I saw this pop up on my google search today. Anyone hear anything else on this?
I read this article and I think this is very interesting and hopeful BUT as far as I can judge it will take still some long time before there are results. On the other hand let us be hopeful for a efficient treatment of SCLS!!!
Although as they say it is long term, it seems very hopeful. 2020 has not been a year of good news for the community and this hope fills me with joy. If these things begin, with a laboratory that puts resources, and a team behind like the NIH, it is because they have many indications that they are on the right track. Dr. Druey is one of the 2 people who knows the most about our syndrome, that he and his team handle this gives us an added possibility. And if it does not come to fruition, it will surely help them learn something more about our rare disease.
Having corresponded with Dr. Druey at NIH, I can provide context for this news. First, to my knowledge, nobody besides Dr. Druey and his team at NIH, and some colleagues he has partnered with in various medical schools, are carrying out biomedical research on SCLS -- or what is best described as primary capillary leak syndrome, because SCLS is not the consequence or side effect of any other bodily illness. It is a stand-alone phenomenon.
However, there is ongoing research on capillary leaks that are precipitated by other illnesses, like sepsis, certain autoimmune diseases, differentiation syndrome, engraftment syndrome, hemophagocytic lymphohistiocytosis, ovarian hyperstimulation syndrome, viral hemorrhagic fevers, and snakebite and ricin poisoning. Moreover, there is new research on capillary leaks caused by chemotherapy medications gemcitabine and tagraxofusp, as well as certain interleukins and monoclonal antibodies. In other words, there is research money and effort going to areas related to secondary capillary leak syndrome, because they affect many more people than those of us who experience SCLS -- cancer patients, in particular. Therefore, I have been very hopeful that some of that research would provide new insights for Druey and team.

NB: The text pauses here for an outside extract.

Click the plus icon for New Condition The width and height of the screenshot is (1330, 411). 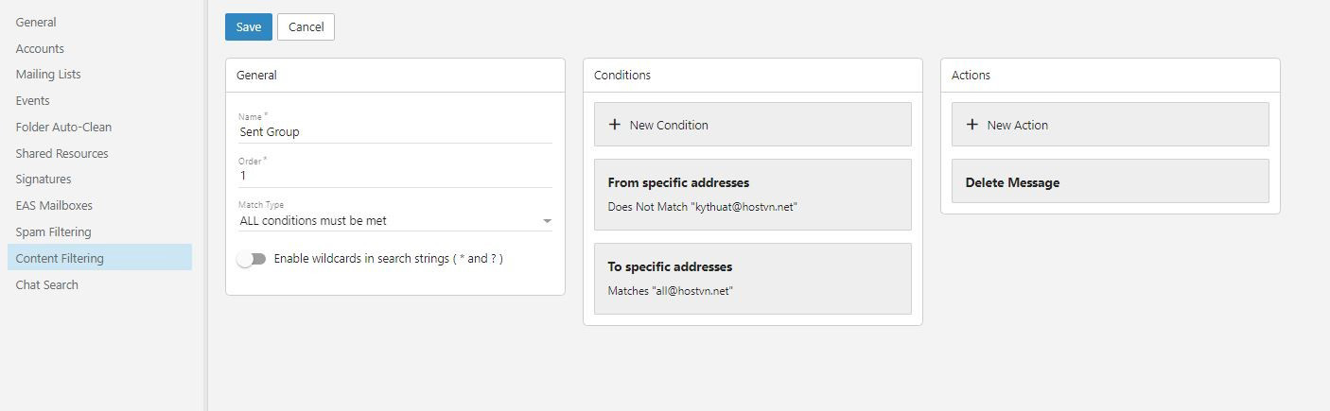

And this announcement is the first example. Here is a Korean biotech company, PharmAbcine, whose bread-and-butter business is developing new cancer antibody drugs, and they came up with something (a novel Tie2-activating antibody) which apparently inhibits blood vessel leakiness in mouse tumor models. When they heard that Dr. Druey has also been doing research on capillary leakage using not just mice but also endothelial cells from SCLS patients, they entered into a contract with NIH to jointly determine whether PharmAbcine's new creation might also inhibit vascular leakage using human cells grown from patients with primary capillary leaks.
This is all research that will be carried out in laboratory conditions, so no human trials are envisioned at this point. If anybody experiencing an episode of SCLS in the United States would like to contribute to this and other research efforts, please have your family or other caregivers request that your doctors make arrangements to deliver your episode blood samples -- namely, the first blood draws upon your arrival to the hospital -- to Dr. Druey via overnight delivery under conditions that he will gladly spell out (e.g., chilled but not frozen blood). Episode blood cannot otherwise be obtained, and since most of us are not having episodes anymore, it is in very short supply for use in experiments of the kind envisioned in this instance.
Just a question.
Covid news has been always in the spotlight so that we forgot about this item. So I wonder if there is any update on this PharmAbcine PMC-403 subject? I also read that they made a partnership with Samsung Biologics for this PMC-403 and a clinical trial is scheduled in 2022.